Climate change is already negatively impacting millions of people worldwide, especially people in the Global South. But it’s not too late to limit the effects; our future is not determined. Scientists who study the situation say we still have time to avoid the worst consequences of human-caused global warming. Our actions matter. The future will be determined by us, by our actions in this decade.

The vast intelligence of human beings is always a reason for hope. People more than ever understand the importance of uniting to stop climate change and have the means to do so. And the RC Community has the benefit of sixty years of experience, an excellent goal to focus our work, and tens of thousands of Co-Counselors worldwide who have a good understanding of our theory and practice.

Too bad we’re already so busy! Our plates are already full! We are already handling so many issues, all at the same time. It’s not like we can stop addressing racism and other oppressions and address climate change instead, or stop caring for our families or making a living. We have to handle all these things. And we can’t just ignore climate change because our plates are already full. (Sorry.)

So what do we do?

To replace capitalism with an intentional, rational system that sustains all life; to end all oppression; and to stop climate change (while we have fun, love each other, get rest, and re-emerge) we need to be part of building a global movement that represents all people and tackles climate change along with everything else. We get to figure out how to do that, and how to make it part of our daily lives.

Fortunately millions of people who are not RCers are out there right now doing great and important work to stop climate change. But they don’t have the benefit of decades of discharge on early distresses and oppression and the good thinking that has resulted. They don’t have the understandings we have gained from challenging ourselves and discharging our way to doing hard things, including working to end oppression and uniting in our efforts. There are things we can do that most people can’t because they haven’t had the benefit of intentional discharge. But they can do many other important things that we don’t have to do.

What if what we know in RC is vital to resolving the climate crisis? If we have doubts about that, why don’t we consider them early material [distress] and act like what we know is vital? From all the important changes we’ve been able to make so far with what we’ve learned in RC, we know that the knowledge we have is important.

I propose we assume that our thinking and our leadership in the movement to stop climate change are vital, and act that way (even though we don’t know everything and are sure to make many mistakes).

We don’t have to do everything.
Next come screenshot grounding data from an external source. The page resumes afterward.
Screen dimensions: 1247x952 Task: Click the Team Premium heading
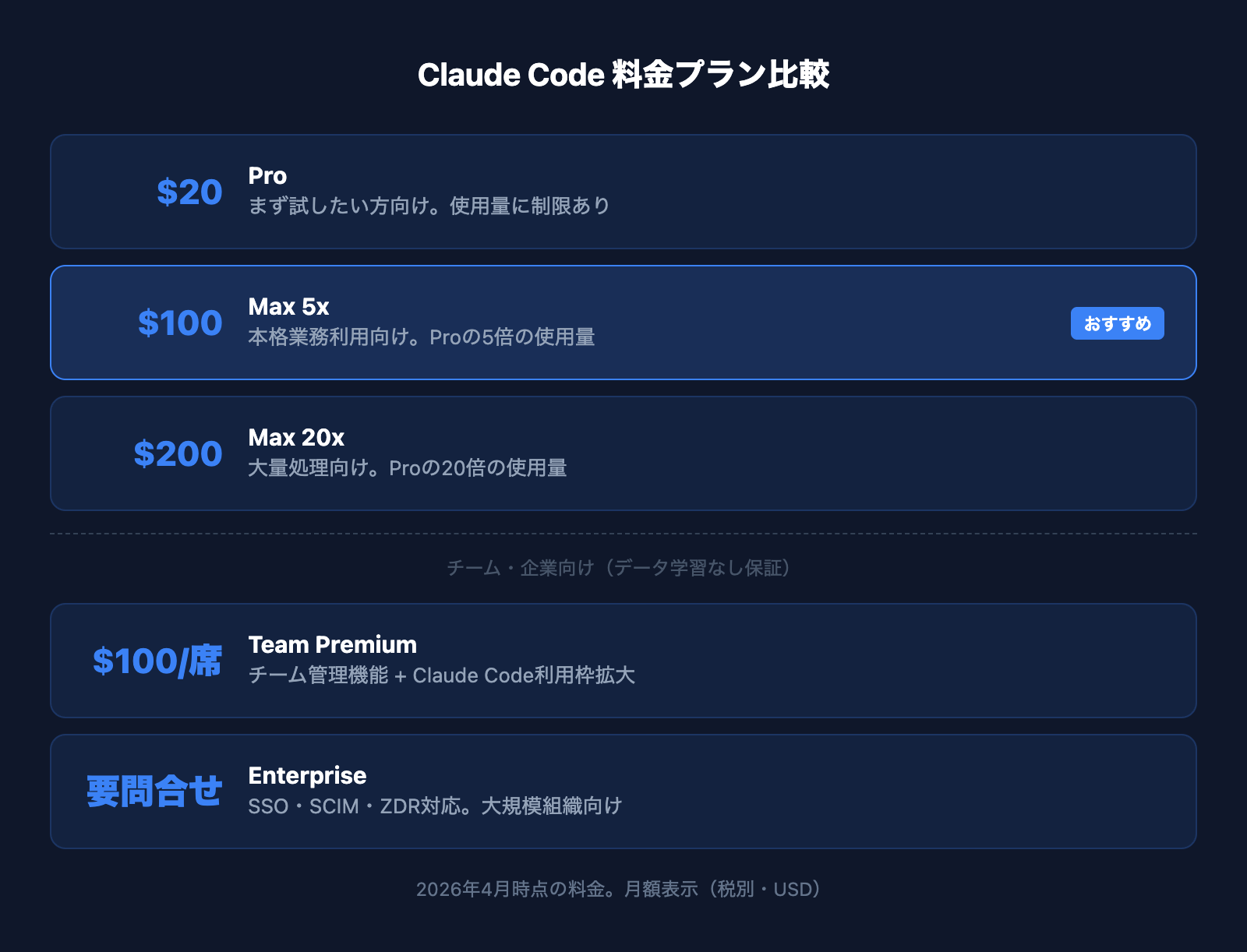(332, 645)
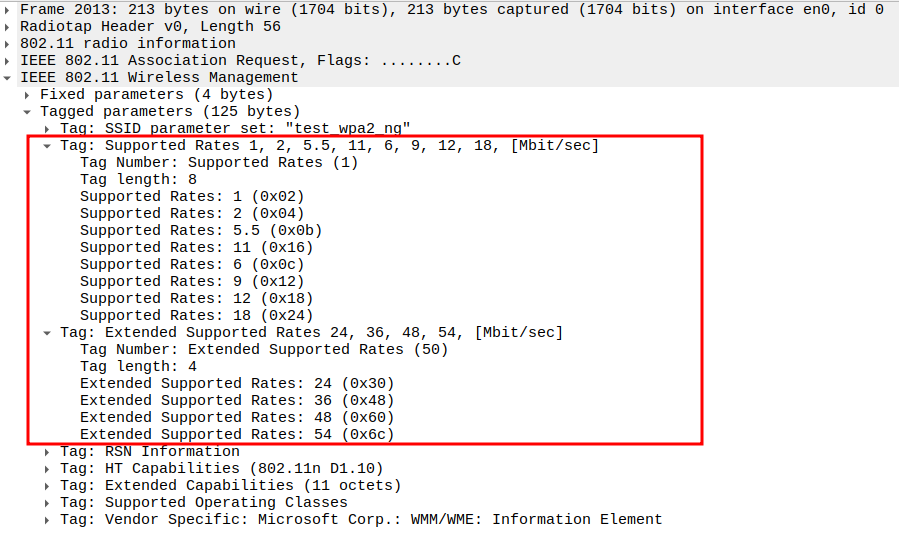Expand Fixed parameters (4 bytes)
The height and width of the screenshot is (534, 899).
tap(28, 94)
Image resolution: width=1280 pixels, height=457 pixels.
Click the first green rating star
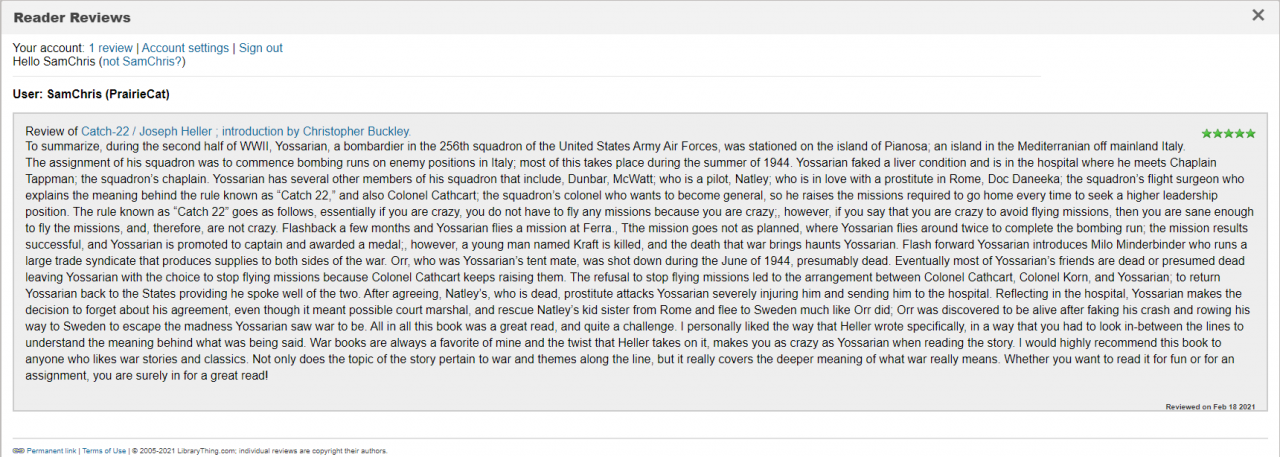click(1207, 132)
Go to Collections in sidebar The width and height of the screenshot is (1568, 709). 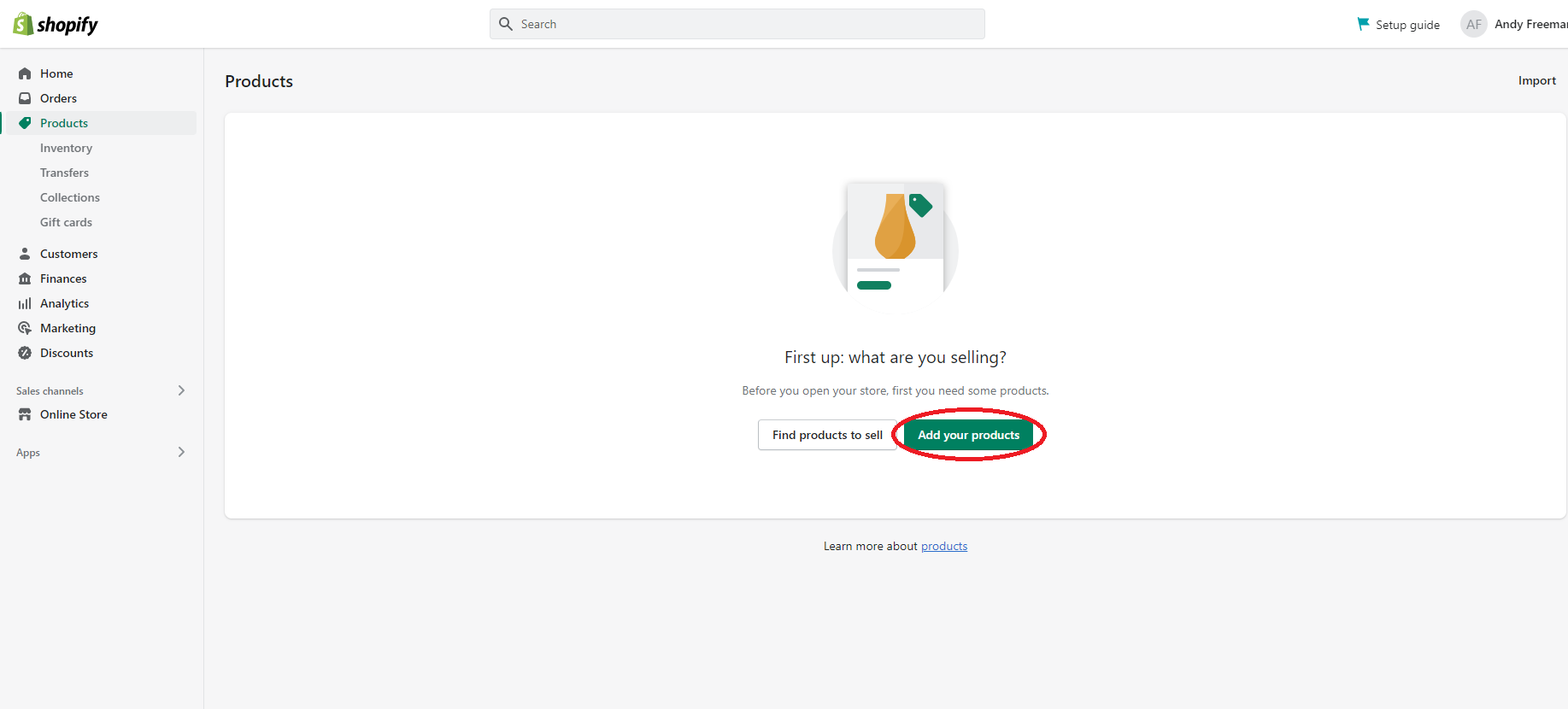coord(70,197)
We can focus our efforts on the things we are best qualified for—for which we have the specialized experience from our years in RC. We can engage fully in this work and use our understandings about oppression and liberation, discharging distress recordings, organizing thoughtfully, interrupting oppression, building unity, making strong relationships, handling attacks, and holding perspective against distress recordings. And we can become ever more connected as a global community of people facing a common threat.

WHAT WE CAN DO AS RCERS

Here are some of the “specialized” things we can do, using our strengths as RCers, that could make an important difference in all of our futures:

1. We can make rational decisions and act on them.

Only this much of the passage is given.